U.S. Senator Doug Jones (D- Ala.) said the $1.05 billion in emergency funding to HBCUs is critically needed to help these schools and the communities in which they’re located, according to an exclusive interview with Thomas Joyner Jr., founder and host of The New HBCUbiquity Podcast, produced by the PodoTron Network.
Jones, Sen. Corey Booker (D-NJ), the United Negro College Fund and the Thurgood Marshall College Fund jointly worked together to lobby to get the funds included in the Coronavirus Aid, Relief and Economic Security (CARES) Act passed last week, which also will help tribal colleges and universities and minority-serving institutions. Jones said that he hopes the funds will be made available within the next few weeks, primarily for capital projects to help these schools continue to make improvements on these campuses.
“The goal is getting this money to these schools that need it,” Jones said. “[HBCUs] are going to get hit harder than bigger schools who can tap into their endowments, and [these funds] will be a way to help the communities they serve.”

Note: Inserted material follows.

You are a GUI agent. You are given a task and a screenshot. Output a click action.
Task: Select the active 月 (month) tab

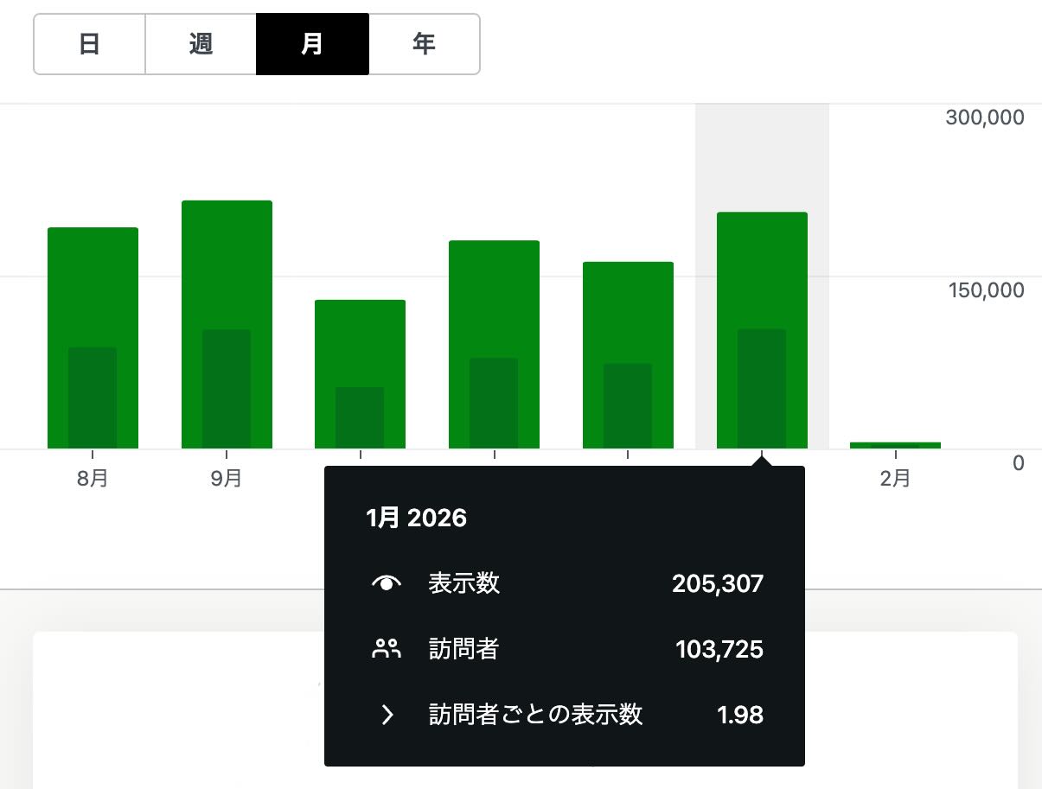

Jones also sponsored The Future Act, passed last year, which simplifies the FAFSA form and provides funding for the Free Application for Federal Student Aid or better known as FAFSA program. Every year, HBCUs receive $255 million, but this allocation was subject to review every year, Jones said. The act permanently guarantees the funding for this aid. Jones said the bill simplifies the form, eliminating about 22 questions, to make it more accessible to more families. In Alabama alone, Jones said only half of the high school seniors completed forms, leaving some unused $57 million. “This is another way to get students into HBCUs and other minority serving institutions,” Jones explained. “If they want to go to college, then a stupid government form won’t get in their way.”
Jones told Joyner that HBCUs are “amazing”.
“They are the real fabric of their communities,” Jones said. “They provide so many opportunities for those who would not have gotten those opportunities. So many doctors, lawyers, engineers and professionals who come out of HBCUs that started their education, maybe on a PELL Grant, came out of these schools.”
Jones explained that the funding provides two important things: An economic driver for the state and those communities in which they’re located because they as a tremendous source of pride. “Beyond the sporting events, there is such a deeply held feeling for these HBCUs among those who’ve graduated from there,” Jones said. “It’s given minority populations the ability to build generational wealth that they might not otherwise get. It’s just so important we continue all we can do at the federal and state level to support them. But also, to encourage kids to look at these HBCUs, to go and attend because it’s an incredible, incredible experience.”